- Born: 1970 (age 55–56) Tracadie, New Brunswick, Canada
- Education: B.Sc. – Université de Moncton Ph.D – University of Toronto
- Known for: Supraluminal phenomena in photonic crystals Canada Research Chair in Photonics 2003–2013
- Scientific career
- Fields: Physics, photonics, optics
- Workplaces: Université de Moncton
- Notable students: Louis Poirier

= Alain Haché =

Canadian physicist (born 1970)

Alain Haché (born 1970) is an experimental physicist, a professor at the University of Moncton, Canada. From 2003 to 2013 he held the Canada Research Chair in photonics. He is also the author of The Physics of Hockey and Slap Shot Science, two popular science books on ice hockey.
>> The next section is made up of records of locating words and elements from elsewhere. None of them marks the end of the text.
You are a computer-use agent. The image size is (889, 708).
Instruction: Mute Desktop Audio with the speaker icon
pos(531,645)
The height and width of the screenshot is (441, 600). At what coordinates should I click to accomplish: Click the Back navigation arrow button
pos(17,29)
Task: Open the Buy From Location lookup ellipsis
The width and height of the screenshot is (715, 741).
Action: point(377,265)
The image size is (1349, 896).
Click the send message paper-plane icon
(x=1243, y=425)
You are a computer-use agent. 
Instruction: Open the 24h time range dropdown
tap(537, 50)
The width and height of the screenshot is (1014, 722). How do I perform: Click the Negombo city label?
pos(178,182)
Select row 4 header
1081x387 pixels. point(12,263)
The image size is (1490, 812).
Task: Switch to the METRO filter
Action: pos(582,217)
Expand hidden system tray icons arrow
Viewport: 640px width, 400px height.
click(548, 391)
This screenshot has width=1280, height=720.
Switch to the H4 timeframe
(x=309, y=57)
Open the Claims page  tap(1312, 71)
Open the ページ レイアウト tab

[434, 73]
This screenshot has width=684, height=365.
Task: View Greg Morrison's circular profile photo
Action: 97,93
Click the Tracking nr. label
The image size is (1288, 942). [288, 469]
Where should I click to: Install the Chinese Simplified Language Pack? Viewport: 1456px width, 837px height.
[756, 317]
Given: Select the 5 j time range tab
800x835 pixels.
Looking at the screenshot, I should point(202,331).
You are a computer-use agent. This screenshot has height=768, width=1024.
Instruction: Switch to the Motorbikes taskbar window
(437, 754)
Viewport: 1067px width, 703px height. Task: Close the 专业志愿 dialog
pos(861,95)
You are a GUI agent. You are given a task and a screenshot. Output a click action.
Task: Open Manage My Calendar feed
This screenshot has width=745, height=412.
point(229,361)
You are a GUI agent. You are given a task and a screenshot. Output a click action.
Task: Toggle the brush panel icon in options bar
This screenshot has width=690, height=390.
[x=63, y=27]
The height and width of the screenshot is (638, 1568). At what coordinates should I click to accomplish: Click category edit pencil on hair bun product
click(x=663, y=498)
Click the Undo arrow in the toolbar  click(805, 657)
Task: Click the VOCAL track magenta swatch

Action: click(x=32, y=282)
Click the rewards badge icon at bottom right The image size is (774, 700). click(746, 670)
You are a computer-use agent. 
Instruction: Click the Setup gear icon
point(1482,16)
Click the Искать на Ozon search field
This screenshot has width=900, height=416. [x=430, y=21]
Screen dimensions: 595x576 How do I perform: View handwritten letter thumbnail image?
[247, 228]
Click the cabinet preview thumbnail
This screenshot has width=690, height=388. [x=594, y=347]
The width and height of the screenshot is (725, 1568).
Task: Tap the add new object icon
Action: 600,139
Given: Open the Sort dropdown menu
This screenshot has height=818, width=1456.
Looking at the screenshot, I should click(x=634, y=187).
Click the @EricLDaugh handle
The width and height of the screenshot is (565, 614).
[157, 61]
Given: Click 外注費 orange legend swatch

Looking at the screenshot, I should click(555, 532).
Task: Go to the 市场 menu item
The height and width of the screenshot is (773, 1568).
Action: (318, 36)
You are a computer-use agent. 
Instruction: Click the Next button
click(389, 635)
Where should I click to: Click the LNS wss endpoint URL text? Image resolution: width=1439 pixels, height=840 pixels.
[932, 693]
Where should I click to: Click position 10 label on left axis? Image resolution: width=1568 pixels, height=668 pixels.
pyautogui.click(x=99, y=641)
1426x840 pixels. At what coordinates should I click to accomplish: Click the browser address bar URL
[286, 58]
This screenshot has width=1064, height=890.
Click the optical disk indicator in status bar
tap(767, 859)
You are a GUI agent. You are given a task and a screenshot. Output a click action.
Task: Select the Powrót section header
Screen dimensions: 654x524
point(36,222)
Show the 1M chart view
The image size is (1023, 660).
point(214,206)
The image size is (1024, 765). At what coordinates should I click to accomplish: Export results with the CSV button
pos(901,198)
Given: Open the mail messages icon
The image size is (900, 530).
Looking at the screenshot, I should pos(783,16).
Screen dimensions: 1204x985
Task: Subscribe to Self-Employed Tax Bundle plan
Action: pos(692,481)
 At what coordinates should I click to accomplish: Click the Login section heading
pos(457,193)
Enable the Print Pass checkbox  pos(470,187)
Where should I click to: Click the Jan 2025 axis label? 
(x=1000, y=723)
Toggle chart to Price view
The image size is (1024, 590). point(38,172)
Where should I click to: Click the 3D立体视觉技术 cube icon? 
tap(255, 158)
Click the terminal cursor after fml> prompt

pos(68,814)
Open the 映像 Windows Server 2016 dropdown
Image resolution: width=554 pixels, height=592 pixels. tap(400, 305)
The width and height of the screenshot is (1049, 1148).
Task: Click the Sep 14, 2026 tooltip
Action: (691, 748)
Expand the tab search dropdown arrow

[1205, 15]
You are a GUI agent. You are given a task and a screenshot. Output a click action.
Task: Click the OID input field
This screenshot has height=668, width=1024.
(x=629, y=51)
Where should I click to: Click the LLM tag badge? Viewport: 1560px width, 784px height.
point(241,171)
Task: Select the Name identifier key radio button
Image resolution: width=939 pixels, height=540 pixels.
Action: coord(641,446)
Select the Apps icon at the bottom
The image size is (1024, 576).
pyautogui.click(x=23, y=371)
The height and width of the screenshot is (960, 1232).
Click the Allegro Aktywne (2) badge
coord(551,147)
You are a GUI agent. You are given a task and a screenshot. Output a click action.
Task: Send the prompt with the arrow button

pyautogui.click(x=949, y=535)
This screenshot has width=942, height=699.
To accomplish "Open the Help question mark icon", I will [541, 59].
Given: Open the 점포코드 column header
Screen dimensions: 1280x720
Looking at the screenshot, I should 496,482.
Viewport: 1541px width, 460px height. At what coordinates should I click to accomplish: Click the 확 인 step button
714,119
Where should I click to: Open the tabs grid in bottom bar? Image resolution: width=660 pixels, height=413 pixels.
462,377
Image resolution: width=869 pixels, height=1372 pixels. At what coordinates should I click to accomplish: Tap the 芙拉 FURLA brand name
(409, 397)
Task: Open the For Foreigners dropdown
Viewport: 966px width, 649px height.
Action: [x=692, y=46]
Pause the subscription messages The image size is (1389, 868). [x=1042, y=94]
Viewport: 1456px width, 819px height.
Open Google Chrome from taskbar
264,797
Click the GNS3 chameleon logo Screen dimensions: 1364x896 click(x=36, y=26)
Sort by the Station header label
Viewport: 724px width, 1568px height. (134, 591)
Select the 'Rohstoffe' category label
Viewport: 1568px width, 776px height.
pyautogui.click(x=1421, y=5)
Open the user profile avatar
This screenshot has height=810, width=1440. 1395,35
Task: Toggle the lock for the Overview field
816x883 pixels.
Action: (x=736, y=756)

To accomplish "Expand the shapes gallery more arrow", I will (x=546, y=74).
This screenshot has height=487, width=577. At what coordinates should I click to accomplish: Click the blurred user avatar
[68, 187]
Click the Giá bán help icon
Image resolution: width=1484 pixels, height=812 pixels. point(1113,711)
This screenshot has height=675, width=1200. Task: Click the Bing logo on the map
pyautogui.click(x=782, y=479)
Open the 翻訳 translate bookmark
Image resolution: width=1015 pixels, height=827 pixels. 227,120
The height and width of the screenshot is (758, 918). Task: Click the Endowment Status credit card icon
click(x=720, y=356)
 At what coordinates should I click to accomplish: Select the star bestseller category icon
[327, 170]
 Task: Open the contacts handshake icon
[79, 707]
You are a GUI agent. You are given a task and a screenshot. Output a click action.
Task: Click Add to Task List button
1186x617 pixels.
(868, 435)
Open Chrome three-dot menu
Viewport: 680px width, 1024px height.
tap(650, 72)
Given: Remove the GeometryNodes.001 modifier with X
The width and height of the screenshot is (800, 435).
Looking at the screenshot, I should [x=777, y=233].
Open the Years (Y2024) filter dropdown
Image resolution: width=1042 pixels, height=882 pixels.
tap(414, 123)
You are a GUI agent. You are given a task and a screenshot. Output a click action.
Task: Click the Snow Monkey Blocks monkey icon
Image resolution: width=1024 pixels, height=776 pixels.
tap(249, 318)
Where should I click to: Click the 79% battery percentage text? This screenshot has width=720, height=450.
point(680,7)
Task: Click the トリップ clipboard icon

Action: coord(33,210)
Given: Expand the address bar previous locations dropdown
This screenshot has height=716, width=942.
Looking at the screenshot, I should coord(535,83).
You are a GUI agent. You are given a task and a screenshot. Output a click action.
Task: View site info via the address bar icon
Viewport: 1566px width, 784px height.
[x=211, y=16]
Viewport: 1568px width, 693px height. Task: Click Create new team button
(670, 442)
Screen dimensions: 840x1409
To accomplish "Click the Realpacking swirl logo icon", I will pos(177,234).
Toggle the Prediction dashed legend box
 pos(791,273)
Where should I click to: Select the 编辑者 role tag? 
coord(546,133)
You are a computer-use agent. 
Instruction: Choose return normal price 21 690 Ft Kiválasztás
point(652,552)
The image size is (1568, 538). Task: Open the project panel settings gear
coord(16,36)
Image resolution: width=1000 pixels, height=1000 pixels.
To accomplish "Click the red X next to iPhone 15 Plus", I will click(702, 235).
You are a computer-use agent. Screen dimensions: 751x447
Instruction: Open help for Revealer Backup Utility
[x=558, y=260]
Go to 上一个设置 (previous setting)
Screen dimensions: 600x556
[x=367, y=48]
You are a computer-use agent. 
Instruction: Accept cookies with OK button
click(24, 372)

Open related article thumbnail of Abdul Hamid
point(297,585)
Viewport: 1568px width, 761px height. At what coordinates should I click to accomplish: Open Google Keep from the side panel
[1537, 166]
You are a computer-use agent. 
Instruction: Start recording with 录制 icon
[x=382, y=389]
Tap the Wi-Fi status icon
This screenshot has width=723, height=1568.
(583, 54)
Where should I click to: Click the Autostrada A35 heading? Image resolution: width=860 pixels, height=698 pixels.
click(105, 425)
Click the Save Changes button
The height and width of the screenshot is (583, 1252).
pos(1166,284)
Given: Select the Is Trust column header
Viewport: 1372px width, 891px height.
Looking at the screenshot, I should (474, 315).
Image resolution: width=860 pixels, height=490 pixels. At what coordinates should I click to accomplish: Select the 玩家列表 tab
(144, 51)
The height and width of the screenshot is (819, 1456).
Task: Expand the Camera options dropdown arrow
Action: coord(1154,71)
Haché was born in Tracadie, New Brunswick in 1970. In 2002, he and undergraduate student Louis Poirier transmitted faster-than-light electrical pulses through a 120-metre long "photonic crystal" made of coaxial cables of alternating characteristic impedance (12 pairs of 50 Ω and 75 Ω cables). The experiment showed that the pulse envelope was recreated at the end of the cables at a speed of >3 c. This speed represents the group velocity, but the amplitude of the signal also drops in such a way that the energy transmitted never exceeds, at any given time, the energy that would have been transmitted by same pulse travelling in a vacuum.